一方のノーマライゼーションは「ノーマル」が語源の言葉で、障害の有無に関わらず、誰もが同じ水準で生活することを目指します。
現在の日本社会や教育の現場において、インクルージョンの考え方は進みつつありますが、、ノーマライゼーション化も浸透しはじめたところです。
ノーマライゼーションを実現させるためには、インクルージョンの考えを浸透させ、経済的な不平等や教育の不平等をなくすことが最も重要な課題といえます。
インクルーシブとインテグレーションの違いは?
インクルーシブとインクルージョンは同義語ですが、教育の現場ではインクルージョンよりも、インクルーシブ教育という表現で使うほうが多いかもしれません。
また、インテグレーションという言葉もあります。
ここではインクルーシブとインテグレーションの違いについて解説します。
インクルーシブ(インクルージョン)は、障害者と健常者を分離しないという考え方です。
一方、インテグレーションには、「統合」や「融合」など、ふたつ以上の要素を組み合わせてひとつにするという意味があります。
福祉や介護の現場でのインテグレーションは、障害者が支障なく生活できるように、住民や関連機関が地域単位で問題解決に努めることです。
また、インテグレーションは、ワークライフインテグレーションという表現でも耳にする機会の多い言葉です。
フレックスタイム制をはじめ、裁量労働制やリモートワークなどの柔軟な働き方を取り入れて、仕事とプライベートを統合するという意味があります。
参考記事:仕事と生活の調和推進室(内閣府)
障害者福祉の基本理念
障害者を支援するための法律は以前からありましたが、平成25年に「障害者自立支援法」から「障害者総合支援法」に名称が変わりました。

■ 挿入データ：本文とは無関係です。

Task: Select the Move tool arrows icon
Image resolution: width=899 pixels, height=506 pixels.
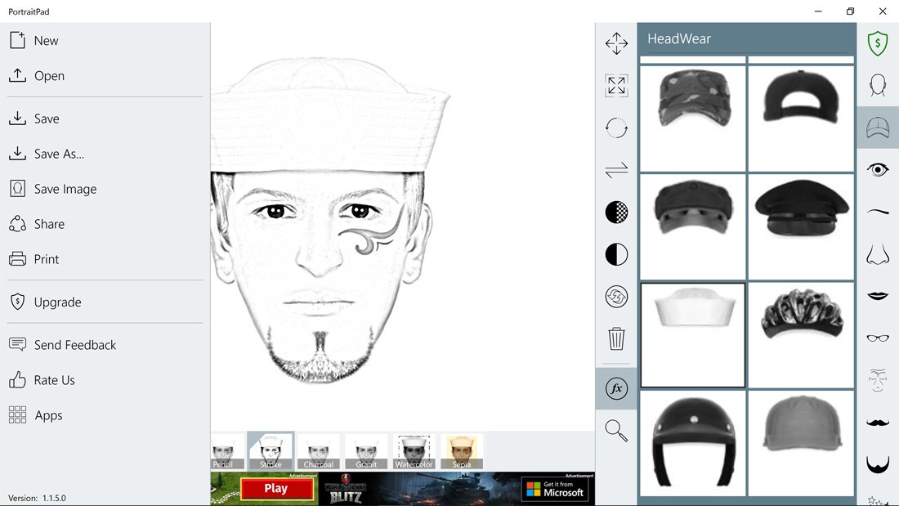Action: click(616, 44)
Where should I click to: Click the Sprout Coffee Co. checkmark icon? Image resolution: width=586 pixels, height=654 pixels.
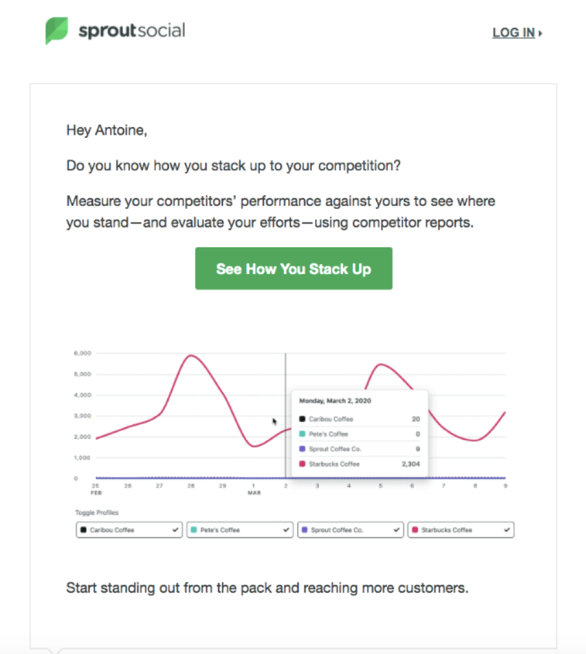(396, 530)
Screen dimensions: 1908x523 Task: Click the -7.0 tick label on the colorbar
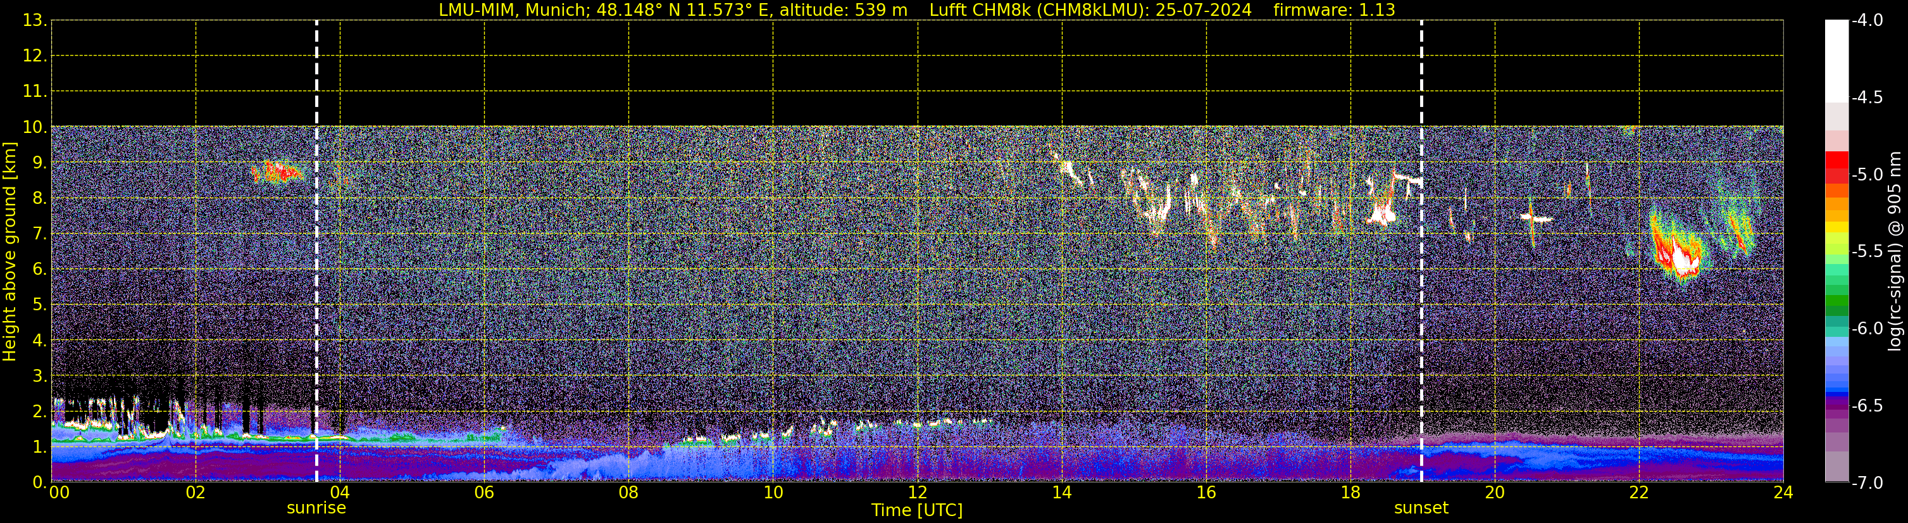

それまでの障害者の自立支援に、「基本的人権を享有する個人としての尊厳」という考え方が加わりました。
参考記事:障害者基本法
障害者総合支援法では、障害者の定義に発達障害や難病なども追加され、尊厳にふさわしい日常生活や社会生活を営むための総合的な支援がおこなわれます。
さらに、以前からあった介護支援や自立訓練などの給付のほかに、地域と共生するための相談支援や地域生活支援などのサポート体制が整えられています。
それまでは、あらゆるサポートを受けられる場所は、特定の施設のみに限定されていました。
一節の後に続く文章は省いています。